DATA SUPPLIED:

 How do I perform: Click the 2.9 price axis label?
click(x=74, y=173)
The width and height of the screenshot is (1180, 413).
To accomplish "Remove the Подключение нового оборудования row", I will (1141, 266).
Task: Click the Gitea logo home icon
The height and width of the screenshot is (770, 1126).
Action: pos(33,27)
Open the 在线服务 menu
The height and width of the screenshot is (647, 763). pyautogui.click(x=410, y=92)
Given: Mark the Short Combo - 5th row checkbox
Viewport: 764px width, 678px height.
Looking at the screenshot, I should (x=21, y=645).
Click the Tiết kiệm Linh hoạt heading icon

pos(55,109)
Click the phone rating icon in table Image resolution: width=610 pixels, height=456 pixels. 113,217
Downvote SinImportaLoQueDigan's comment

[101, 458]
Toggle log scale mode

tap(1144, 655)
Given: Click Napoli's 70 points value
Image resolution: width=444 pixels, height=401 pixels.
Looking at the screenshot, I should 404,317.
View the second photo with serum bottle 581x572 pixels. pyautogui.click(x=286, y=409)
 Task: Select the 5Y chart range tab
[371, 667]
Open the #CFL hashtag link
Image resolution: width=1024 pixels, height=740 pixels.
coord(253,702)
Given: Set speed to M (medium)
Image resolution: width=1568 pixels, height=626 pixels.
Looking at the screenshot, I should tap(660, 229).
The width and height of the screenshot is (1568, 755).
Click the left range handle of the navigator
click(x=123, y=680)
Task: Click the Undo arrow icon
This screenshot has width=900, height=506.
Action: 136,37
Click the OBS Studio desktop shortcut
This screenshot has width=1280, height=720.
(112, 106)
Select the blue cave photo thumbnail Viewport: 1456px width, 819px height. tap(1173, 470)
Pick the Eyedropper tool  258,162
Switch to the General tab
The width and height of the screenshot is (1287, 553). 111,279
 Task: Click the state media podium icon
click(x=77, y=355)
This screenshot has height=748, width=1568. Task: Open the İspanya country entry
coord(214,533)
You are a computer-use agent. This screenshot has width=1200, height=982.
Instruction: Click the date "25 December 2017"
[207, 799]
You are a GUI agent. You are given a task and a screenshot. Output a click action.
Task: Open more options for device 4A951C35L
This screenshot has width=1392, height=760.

STATED PROBLEM: Update the entries from the line containing "Given: Set speed to M (medium)" through the end of the entries, inclusive, replacing "navigator" with "overview chart" and leaving everything else unchanged.

EXERCISE RESULT:
Given: Set speed to M (medium)
Image resolution: width=1568 pixels, height=626 pixels.
Looking at the screenshot, I should tap(660, 229).
The width and height of the screenshot is (1568, 755).
Click the left range handle of the overview chart
click(x=123, y=680)
Task: Click the Undo arrow icon
This screenshot has width=900, height=506.
Action: 136,37
Click the OBS Studio desktop shortcut
This screenshot has width=1280, height=720.
(112, 106)
Select the blue cave photo thumbnail Viewport: 1456px width, 819px height. tap(1173, 470)
Pick the Eyedropper tool  258,162
Switch to the General tab
The width and height of the screenshot is (1287, 553). 111,279
 Task: Click the state media podium icon
click(x=77, y=355)
This screenshot has height=748, width=1568. Task: Open the İspanya country entry
coord(214,533)
You are a computer-use agent. This screenshot has width=1200, height=982.
Instruction: Click the date "25 December 2017"
[207, 799]
You are a GUI agent. You are given a task and a screenshot. Output a click action.
Task: Open more options for device 4A951C35L
This screenshot has width=1392, height=760.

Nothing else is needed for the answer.